In a forum in which we are so prone to sometimes violating the privacy of others – assuming the pretense of privacy exists on Facebook — how do we prevent breaching the lines of proper etiquette? What follows are some of my suggestions of how to avoid becoming a ‘Facebook creeper.’
If you find yourself prefacing a comment with, “I don’t mean to be a creepy Facebook stalker, but…” or “I noticed on my news feed that?” you’re probably being a creep. The best course of action would be to first acknowledge what a creeper you are, and then try to hide it. Don’t post the comment – just don’t do it.
Being a self-professed Facebook fiend is fine, it happens to the best of us. But if you have a tendency to be online a lot, you may not want everyone to know about it. The new Facebook chat application lets other people know when you’re logged in, but you can set it to appear as away or offline. Just click on the little face image on the bottom right of the page and nobody will be any the wiser that you’re currently lurking through your friend’s cousin’s European roadtrip photos. By being unavailable to chat, you both avoid Facebook instant messages — which are almost as archaic as “aim” itself – while simultaneously hiding the fact that you spend your life on Facebook. Two birds. One stone. Aim carefully.
If you leave a comment on someone’s wall once and they don’t reply, shame on them. Comment twice and they don’t reply, shame on them. Comment a third time and they still don’t reply, shame on you! That person probably thinks your creepy, so don’t be suprised if you get ‘de-friended.’
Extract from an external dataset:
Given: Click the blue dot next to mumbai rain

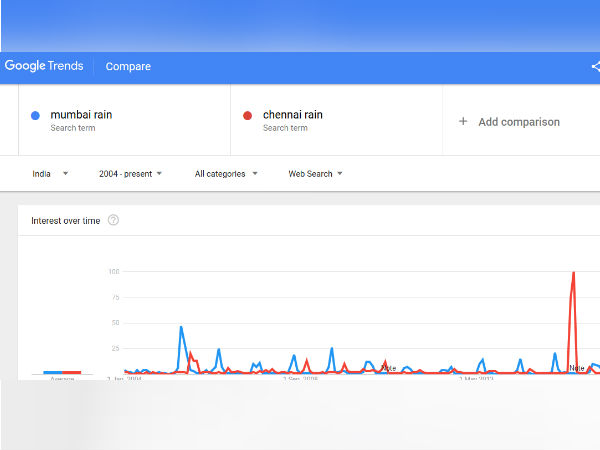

The matter of friend requests is a very serious one. You may feel like you know someone because they associate with a mutual friend, and you’ve seen enough of their pictures tagged on a friend’s page or because you their profile picture is sexy. You may feel like you know someone because you’ve seen them around. Other instances of familiarity may include but are not limited to, having formerly been in the same vicinity as someone, being mother’s friend’s sister’s daughter. None of the above are excuses to friend request someone. If it seems like the person you have friend requested, will be unsure as to whether or not they know you, resist the temptation of preying on a new person to cyber stalk. Don’t be afraid to salvage your dignity.
Don’t think everyone wants to know every detail about your life. Save your secret thoughts for you old livejournal account, people may actually read your Facebook notes, so try not to freak your friends out. Along those lines you don’t have to update your Facebook status more than twice a day – and even that’s pushing it. If anyone actually wanted to know about your daily itinerary, they would ask. If you think people care otherwise is creepy
Of course, the majority of people on Facebook are non-creepers, unlike Myspace. This means, however, that the creepers are extra noticeable. Once others identify you as a facebook creeper, they probably won’t like you in real life either, so that makes it all the more important not to stand out. If you happen to be a creeper, the least you can do is take the above steps to obscure this fact.
Happy networking!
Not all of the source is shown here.